Mon parti est pris ; je leur permettrai, je les presserai même de cultiver leurs champs les jours de fêtes après le service divin, que je ferai de très-bonne heure. C’est l’oisiveté de la férie qui les conduit au cabaret. Les jours ouvrables ne sont point les jours de la débauche et du meurtre. Le travail modéré contribue à la santé du corps et à celle de l’âme ; de plus ce travail est nécessaire à l’État. Supposons cinq millions d’hommes qui font par jour pour dix sous d’ouvrage l’un portant l’autre, et ce compte est bien modéré ; vous rendez ces cinq millions d’hommes inutiles trente jours de l’année, c’est donc trente fois cinq millions de pièces de dix sous que l’État perd en main-d’œuvre. Or, certainement Dieu n’a jamais ordonné ni cette perte ni l’ivrognerie[1].

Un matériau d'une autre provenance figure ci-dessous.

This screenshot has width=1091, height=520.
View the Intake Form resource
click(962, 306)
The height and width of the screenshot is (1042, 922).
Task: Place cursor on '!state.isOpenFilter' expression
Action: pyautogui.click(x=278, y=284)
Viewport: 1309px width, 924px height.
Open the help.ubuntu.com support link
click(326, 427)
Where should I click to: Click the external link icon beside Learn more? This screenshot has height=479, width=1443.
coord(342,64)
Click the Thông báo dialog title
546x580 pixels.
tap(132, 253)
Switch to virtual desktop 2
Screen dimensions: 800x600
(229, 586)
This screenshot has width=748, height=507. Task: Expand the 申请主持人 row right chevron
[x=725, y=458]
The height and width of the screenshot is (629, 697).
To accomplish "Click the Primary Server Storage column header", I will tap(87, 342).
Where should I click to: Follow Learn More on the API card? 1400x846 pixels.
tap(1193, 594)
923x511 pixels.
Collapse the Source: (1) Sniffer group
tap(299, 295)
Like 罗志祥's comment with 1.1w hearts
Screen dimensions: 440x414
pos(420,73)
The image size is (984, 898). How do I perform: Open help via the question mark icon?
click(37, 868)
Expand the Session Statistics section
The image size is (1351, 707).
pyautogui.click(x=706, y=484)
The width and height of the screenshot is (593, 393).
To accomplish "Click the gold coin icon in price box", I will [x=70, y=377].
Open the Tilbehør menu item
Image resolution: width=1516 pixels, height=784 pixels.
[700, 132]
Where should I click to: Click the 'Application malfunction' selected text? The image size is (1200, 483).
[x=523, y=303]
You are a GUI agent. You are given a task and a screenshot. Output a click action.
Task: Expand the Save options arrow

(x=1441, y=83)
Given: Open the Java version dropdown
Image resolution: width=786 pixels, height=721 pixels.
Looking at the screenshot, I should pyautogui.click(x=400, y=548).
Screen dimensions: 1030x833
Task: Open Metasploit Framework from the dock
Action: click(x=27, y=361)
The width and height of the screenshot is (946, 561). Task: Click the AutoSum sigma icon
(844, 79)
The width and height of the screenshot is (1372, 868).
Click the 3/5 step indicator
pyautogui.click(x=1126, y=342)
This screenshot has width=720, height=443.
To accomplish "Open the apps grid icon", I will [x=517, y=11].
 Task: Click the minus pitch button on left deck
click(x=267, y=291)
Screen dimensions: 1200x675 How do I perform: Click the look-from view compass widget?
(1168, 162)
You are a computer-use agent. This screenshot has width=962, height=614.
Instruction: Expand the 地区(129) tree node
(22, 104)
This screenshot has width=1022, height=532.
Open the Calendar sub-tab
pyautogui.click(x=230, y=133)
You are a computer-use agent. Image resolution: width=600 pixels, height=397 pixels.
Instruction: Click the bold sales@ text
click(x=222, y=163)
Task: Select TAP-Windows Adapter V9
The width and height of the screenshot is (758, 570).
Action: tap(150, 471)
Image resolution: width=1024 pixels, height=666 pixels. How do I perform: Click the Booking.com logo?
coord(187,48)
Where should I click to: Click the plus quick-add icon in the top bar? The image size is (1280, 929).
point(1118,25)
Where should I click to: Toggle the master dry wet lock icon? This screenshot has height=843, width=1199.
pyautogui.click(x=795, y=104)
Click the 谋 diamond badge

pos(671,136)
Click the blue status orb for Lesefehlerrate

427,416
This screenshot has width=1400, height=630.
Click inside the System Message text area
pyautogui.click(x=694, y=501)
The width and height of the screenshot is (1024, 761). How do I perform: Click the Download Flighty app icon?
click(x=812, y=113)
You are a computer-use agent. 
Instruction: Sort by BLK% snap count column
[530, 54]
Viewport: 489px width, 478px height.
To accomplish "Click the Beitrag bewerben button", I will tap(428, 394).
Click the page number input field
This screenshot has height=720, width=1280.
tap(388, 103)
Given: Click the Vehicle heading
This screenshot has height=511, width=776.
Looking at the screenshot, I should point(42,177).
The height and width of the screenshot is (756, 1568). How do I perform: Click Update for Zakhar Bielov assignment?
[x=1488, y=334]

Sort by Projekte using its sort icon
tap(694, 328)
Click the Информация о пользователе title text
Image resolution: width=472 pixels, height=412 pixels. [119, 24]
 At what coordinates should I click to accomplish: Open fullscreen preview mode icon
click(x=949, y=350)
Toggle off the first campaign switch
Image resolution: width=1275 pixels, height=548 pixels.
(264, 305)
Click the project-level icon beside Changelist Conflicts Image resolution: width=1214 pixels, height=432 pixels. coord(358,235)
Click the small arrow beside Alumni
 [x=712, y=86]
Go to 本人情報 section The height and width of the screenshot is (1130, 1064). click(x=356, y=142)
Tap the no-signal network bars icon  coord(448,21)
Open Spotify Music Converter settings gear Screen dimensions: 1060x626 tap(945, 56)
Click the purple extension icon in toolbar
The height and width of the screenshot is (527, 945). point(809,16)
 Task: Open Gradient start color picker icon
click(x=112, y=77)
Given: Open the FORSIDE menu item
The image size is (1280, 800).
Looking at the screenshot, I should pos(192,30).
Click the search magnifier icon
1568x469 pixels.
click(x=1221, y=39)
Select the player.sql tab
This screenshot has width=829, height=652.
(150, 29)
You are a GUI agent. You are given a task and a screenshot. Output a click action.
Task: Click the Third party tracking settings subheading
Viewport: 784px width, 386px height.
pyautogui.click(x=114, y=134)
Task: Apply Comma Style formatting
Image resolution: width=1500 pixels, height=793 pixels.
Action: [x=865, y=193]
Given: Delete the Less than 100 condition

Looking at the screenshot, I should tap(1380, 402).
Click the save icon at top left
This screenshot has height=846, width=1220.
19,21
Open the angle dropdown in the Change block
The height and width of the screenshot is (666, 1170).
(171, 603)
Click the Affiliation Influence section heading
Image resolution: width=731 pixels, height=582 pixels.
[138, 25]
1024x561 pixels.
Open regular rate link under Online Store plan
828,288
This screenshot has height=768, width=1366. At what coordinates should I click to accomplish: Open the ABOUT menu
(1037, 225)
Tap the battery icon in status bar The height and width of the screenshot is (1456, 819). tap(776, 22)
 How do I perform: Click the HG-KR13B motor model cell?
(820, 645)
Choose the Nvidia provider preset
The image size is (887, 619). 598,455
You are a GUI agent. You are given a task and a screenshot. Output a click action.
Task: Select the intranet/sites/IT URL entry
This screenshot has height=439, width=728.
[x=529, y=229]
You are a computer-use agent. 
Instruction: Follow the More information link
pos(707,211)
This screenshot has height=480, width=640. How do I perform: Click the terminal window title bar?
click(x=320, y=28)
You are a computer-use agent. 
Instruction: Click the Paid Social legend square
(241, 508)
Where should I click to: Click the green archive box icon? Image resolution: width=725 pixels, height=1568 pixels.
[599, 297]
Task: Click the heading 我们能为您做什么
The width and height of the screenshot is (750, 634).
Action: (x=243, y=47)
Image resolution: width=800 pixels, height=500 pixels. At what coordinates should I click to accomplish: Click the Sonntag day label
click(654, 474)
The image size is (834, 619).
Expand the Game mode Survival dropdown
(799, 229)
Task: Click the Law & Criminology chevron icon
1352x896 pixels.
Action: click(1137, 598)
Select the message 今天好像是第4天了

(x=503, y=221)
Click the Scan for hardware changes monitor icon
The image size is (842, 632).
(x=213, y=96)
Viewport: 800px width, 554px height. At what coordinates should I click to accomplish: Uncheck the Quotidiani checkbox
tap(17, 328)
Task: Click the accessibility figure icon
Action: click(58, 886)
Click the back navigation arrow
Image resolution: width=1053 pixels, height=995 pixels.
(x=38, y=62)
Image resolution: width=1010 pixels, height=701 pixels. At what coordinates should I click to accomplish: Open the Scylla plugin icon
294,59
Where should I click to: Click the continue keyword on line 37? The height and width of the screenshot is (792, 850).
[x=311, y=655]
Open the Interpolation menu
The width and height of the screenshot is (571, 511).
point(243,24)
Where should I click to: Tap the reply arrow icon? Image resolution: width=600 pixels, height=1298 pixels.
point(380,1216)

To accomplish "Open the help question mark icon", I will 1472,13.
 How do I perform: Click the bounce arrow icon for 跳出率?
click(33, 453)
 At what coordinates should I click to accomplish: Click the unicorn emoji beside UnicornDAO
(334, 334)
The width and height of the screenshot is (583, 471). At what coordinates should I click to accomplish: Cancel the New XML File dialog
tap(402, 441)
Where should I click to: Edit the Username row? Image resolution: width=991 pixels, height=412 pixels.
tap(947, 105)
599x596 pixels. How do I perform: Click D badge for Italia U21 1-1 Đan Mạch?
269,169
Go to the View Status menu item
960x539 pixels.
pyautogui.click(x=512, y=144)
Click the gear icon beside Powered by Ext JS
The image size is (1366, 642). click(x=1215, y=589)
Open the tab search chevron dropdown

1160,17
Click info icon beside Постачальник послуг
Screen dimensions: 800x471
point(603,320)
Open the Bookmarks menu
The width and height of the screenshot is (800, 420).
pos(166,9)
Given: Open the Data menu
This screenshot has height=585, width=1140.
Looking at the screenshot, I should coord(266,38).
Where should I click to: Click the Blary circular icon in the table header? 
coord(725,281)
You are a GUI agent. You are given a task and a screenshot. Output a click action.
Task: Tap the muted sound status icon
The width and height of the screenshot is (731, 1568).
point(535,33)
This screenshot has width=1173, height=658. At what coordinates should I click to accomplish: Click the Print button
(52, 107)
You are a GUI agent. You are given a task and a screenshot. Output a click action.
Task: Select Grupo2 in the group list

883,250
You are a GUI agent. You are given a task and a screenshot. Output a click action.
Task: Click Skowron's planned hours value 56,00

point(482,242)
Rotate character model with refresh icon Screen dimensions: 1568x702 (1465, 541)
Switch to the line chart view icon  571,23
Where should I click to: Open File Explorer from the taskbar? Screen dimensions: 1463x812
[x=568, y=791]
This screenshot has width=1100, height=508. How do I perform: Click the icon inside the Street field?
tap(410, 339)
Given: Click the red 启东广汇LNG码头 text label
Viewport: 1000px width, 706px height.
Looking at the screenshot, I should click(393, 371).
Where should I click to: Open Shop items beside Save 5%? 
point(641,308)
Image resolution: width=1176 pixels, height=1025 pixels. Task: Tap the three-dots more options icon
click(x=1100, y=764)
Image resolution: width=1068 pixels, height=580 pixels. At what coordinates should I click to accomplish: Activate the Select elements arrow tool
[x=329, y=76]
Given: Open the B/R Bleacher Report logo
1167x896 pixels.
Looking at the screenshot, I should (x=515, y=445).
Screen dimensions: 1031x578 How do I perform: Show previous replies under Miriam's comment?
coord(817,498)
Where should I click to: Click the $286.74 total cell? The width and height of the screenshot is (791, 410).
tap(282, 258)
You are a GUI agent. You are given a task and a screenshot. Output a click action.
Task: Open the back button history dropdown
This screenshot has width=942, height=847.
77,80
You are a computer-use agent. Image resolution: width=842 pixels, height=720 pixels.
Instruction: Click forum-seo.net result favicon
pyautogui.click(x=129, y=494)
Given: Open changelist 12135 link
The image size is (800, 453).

  1. Qu’on ne croie pas que ce soit là une idée particulière à Voltaire. Tous les philosophes et philanthropes du XVIIIe siècle n’envisagent guère autrement l’obligation de se reposer le dimanche, et les raisonnements de Voltaire ne sont même qu’une réminiscence de ceux du charitable abbé de Saint-Pierre, si admiré par J.-J. Rousseau : « Ce serait, dit l’abbé, une grande charité et une bonne œuvre plus agréable à Dieu qu’une pure cérémonie, que de donner aux pauvres familles le moyen de subvenir à leurs besoins et à ceux de leurs enfants, par sept ou huit heures de travail, et les moyens de s’instruire, eux et leurs enfants, à l’église, durant trois ou quatre heures du matin... Pour comprendre de quel soulagement serait aux pauvres la continuation de leur travail, il n’y a qu’à considérer que sur cinq millions de familles qui sont en France, il y en a au moins un million qui n’ont presque aucun revenu que de leur travail, c’est-à-dire qui sont pauvres ; et j’appelle pauvres ceux qui n’ont pas 30 livres tournois de rente, c’est-à-dire la valeur de 600 livres de pain... Ces pauvres familles pourraient gagner au moins cinq sous par demi-jour de fête, l’un portant l’autre, pendant les quatre-vingts et tant de fêtes et dimanches de l’année. Chacune de ces familles gagnerait donc au moins 20 livres par an de plus, ce qui ferait, pour un million de familles, plus de 20 millions de livres. Or, quelle aumône ne serait-ce point qu’une aumône annuelle de 20 millions répandue avec proportion sur les plus pauvres ! » Tome VII. (G. A.)